• **TASK DIRECTIONS**
Rewrite the lines starting at the one containing "Click Logout from" and ending at the final line of the entries, both included, as a numbered list with blank lines left out.
◆ ◆ ◆
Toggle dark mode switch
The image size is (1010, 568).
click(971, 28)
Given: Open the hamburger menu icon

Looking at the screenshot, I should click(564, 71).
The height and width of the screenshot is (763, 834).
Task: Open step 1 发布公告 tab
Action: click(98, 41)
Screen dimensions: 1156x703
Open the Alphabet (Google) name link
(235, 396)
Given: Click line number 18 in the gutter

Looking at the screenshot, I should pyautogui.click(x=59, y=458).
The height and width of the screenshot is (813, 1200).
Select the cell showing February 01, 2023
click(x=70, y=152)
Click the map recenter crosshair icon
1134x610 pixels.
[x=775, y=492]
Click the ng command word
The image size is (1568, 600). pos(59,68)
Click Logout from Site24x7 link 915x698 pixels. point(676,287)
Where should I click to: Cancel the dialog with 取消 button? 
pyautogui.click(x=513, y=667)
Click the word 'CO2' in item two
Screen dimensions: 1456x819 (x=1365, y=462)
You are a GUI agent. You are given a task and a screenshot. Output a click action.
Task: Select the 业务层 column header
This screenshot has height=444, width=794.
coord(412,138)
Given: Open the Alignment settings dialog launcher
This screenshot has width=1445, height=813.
◆ ◆ ◆
• **RESPONSE TO THE EXERCISE**
1. Click Logout from Site24x7 link 915x698 pixels. point(676,287)
2. Where should I click to: Cancel the dialog with 取消 button? 
3. pyautogui.click(x=513, y=667)
4. Click the word 'CO2' in item two
5. Screen dimensions: 1456x819 (x=1365, y=462)
6. You are a GUI agent. You are given a task and a screenshot. Output a click action.
7. Task: Select the 业务层 column header
8. This screenshot has height=444, width=794.
9. coord(412,138)
10. Given: Open the Alignment settings dialog launcher
11. This screenshot has width=1445, height=813.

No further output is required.